- Also known as: 迷網
- Genre: Police procedural; Drama;
- Written by: Cheng Sing-mo
- Directed by: Tse Ho-yeung; Sze Chun-kit; Lee Kin-wo; Leung Ting-hin;
- Starring: Mat Yeung; Samantha Ko; Hera Chan; Brian Chu; Stefan Wong;
- Opening theme: "Who Are You (你是誰)" by Fred Cheng
- Country of origin: Hong Kong
- Original language: Cantonese
- No. of episodes: 25

Production
- Producer: Simon Wong
- Production location: Hong Kong
- Running time: 43 minutes
- Production company: TVB

Original release
- Network: TVB Jade; myTV Super;
- Release: 13 July – 14 August 2020

= On-Lie Game =

2020 Hong Kong television series

On-Lie Game (迷網 (The Web of Deception)) is a Hong Kong drama series produced by TVB. The 25-episode series aired from 13 July to 14 August 2020. Starring Mat Yeung, Samantha Ko, Hera Chan, Brian Chu, and Stefan Wong, it follows officers of the Technology Crime Division as they investigate online scams, romance fraud, hacking, and financial cybercrime.

==Cast==

- Mat Yeung as Sunny Szeto Chung, a Senior Inspector in the Technology Crime Division
- Samantha Ko as Vincy Cheung Wai, a wedding planner
- Hera Chan as Denise Siu Mei-ting, an Inspector in the Technology Crime Division
- Brian Chu as Eric Ko Chun-kit, a cyber security expert and wealthy heir
- Stefan Wong as Michael Shum Tsz-ho, a finance professional
- David Chiang as Szeto Cham, a traditional Chinese medicine physician and Sunny's father
- Helen Ma as Mok Suet-fong, a former police officer and Sunny's mother
- Lawrence Lau as Szeto Ching, a college student and Sunny's younger brother
- Lee Shing-cheong as Chau Sik-kan, the owner of a traditional Chinese medicine shop
- Strawberry Yeung as Chau Kung Mung-dip, Chau Sik-kan's wife
- Henry Yu as Siu Fu-chuen, a former school principal and Denise's father

==Plot==

Senior Inspector Sunny Szeto of the Technology Crime Division leads a team in Hong Kong that investigates online scams, romance fraud, hacking, and financial cybercrime. He handles cases ranging from cryptocurrency schemes to online shopping fraud, while navigating personal matters involving his family and former girlfriend, Vincy Cheung.

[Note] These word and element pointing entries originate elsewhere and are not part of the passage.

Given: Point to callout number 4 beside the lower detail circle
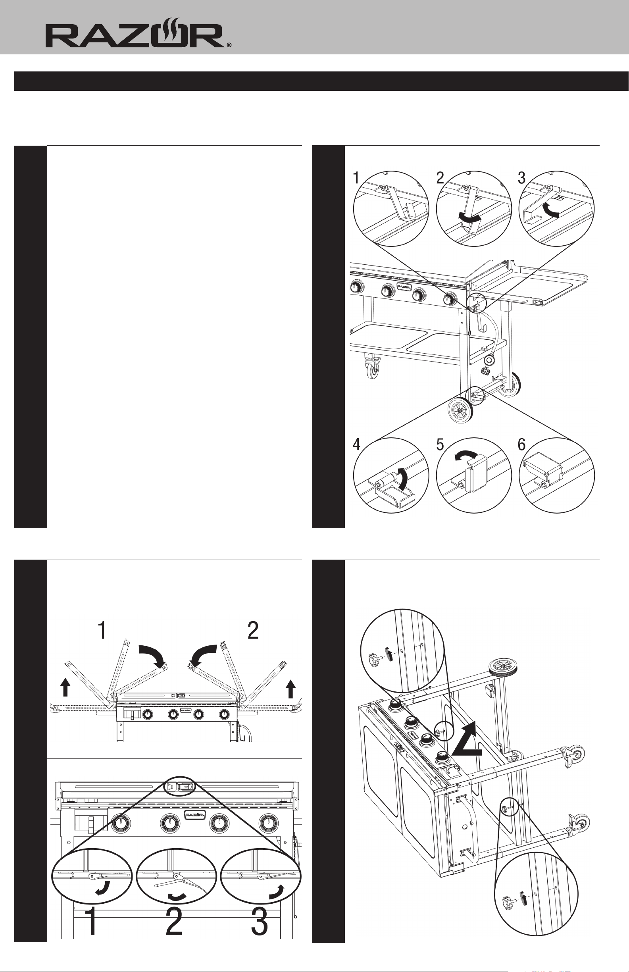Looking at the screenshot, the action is [357, 445].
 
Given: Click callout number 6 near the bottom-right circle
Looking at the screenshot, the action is [521, 445].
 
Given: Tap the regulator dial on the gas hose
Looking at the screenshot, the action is [489, 361].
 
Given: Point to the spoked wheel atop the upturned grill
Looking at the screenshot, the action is [502, 668].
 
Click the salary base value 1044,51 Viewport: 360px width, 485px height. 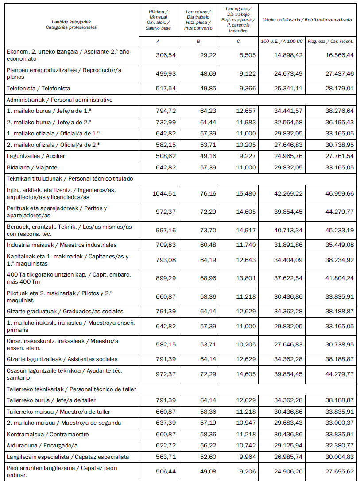[x=164, y=192]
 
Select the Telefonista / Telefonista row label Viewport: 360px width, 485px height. [x=38, y=89]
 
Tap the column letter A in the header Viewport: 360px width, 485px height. [x=158, y=41]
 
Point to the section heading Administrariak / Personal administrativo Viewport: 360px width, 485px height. [x=59, y=100]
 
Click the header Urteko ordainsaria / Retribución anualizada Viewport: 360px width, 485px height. [x=307, y=20]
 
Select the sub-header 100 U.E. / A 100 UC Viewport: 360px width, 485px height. [x=282, y=41]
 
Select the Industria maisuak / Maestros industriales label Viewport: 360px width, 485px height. [x=62, y=245]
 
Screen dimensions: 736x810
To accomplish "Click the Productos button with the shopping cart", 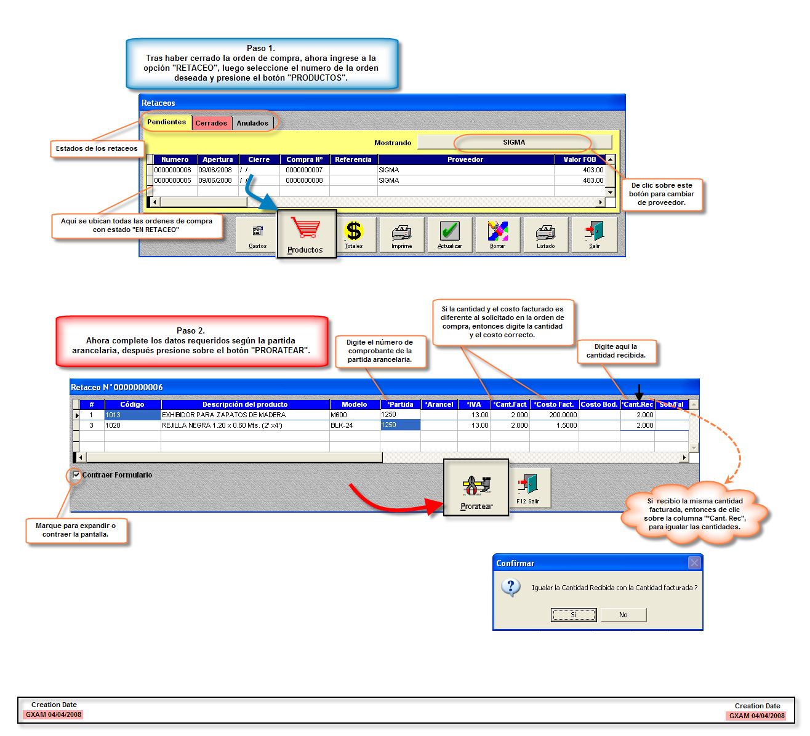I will pyautogui.click(x=307, y=234).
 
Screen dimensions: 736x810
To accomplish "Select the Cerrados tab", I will pyautogui.click(x=211, y=123).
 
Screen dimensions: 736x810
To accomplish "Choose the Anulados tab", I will pyautogui.click(x=252, y=123).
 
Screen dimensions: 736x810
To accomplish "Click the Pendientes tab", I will pyautogui.click(x=166, y=122).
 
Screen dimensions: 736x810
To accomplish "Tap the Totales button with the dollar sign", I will pyautogui.click(x=354, y=234).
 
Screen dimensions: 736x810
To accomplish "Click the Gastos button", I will pyautogui.click(x=258, y=234).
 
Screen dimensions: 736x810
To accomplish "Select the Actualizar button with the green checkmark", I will pyautogui.click(x=450, y=234).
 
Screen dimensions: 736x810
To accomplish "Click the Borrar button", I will pyautogui.click(x=498, y=234).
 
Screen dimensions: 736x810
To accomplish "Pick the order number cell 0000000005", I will pyautogui.click(x=172, y=180).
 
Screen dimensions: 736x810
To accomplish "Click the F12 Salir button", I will pyautogui.click(x=528, y=488).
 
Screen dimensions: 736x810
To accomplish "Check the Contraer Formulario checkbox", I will pyautogui.click(x=77, y=474).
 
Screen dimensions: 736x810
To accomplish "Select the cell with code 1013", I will pyautogui.click(x=132, y=415).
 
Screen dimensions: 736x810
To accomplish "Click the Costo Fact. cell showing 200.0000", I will pyautogui.click(x=554, y=415).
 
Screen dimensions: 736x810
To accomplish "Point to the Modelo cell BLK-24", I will pyautogui.click(x=354, y=425).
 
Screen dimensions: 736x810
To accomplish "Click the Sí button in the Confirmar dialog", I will pyautogui.click(x=573, y=615).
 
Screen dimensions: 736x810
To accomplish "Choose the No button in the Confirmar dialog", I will pyautogui.click(x=624, y=615).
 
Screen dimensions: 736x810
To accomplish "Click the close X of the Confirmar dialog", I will pyautogui.click(x=694, y=562).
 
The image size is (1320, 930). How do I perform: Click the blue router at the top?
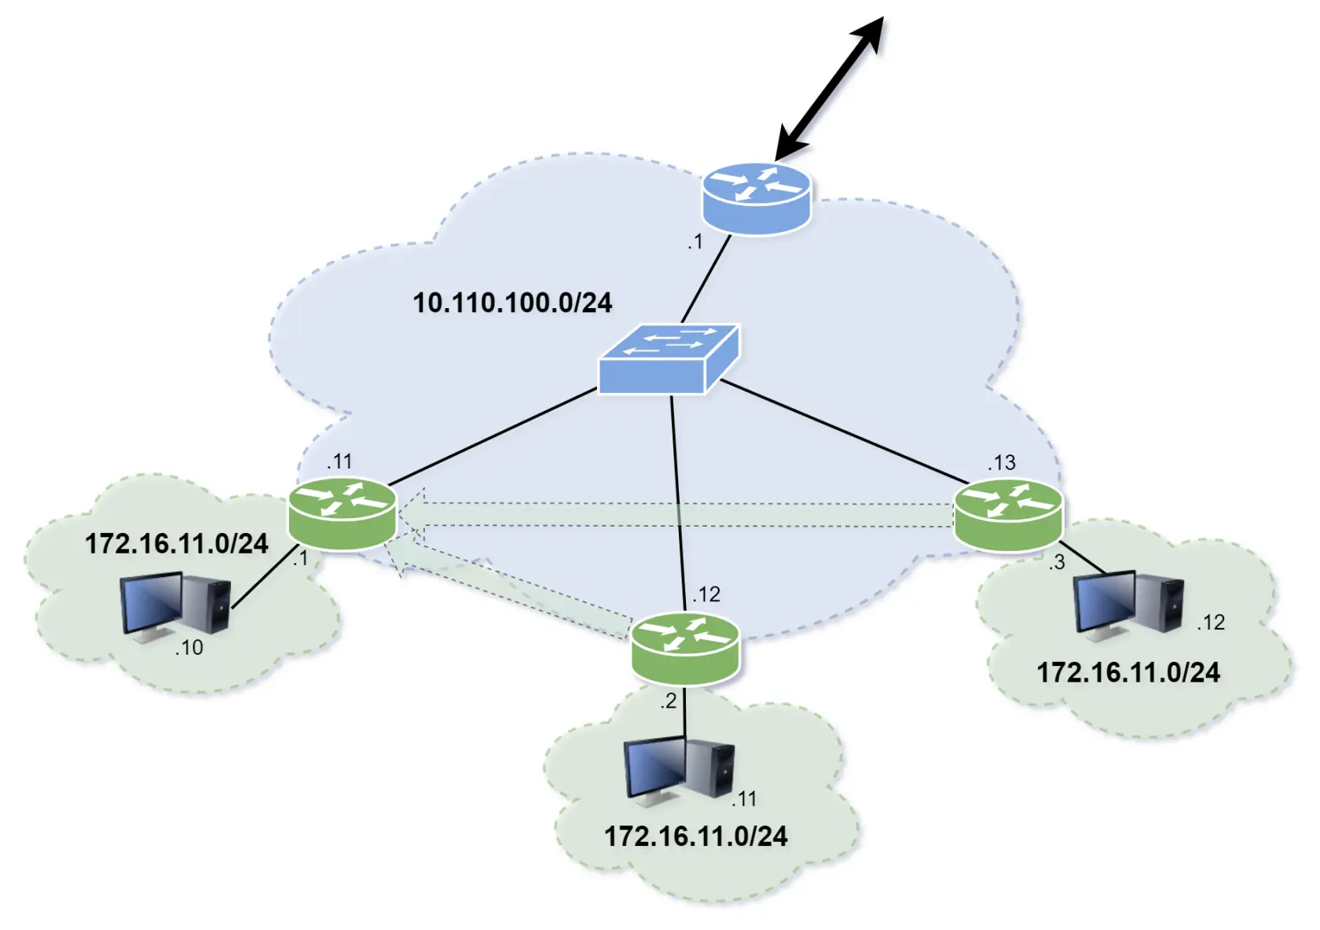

The team's investigations uncover multiple criminal schemes, including the romance scam targeting Vincy, large-scale investment and financial fraud, and corporate corruption, revealing the syndicates responsible.

==Music==

Track Listing
| No. | Title | Lyrics | Music | Artist(s) | Length |
|---|---|---|---|---|---|
| 1. | "Who Are You (你是誰)" | Sandy Cheung | Damon Chui | Fred Cheng | 4:11 |
| 2. | "Heaven's Will (天意) (Instrumental)" |  | Alex Lau |  |  |

==Ratings and reception==

Tung Yan-ki from HK01 gave the cast's performances a mixed review, criticizing some of the lead actors' performances while generally praising the supporting cast.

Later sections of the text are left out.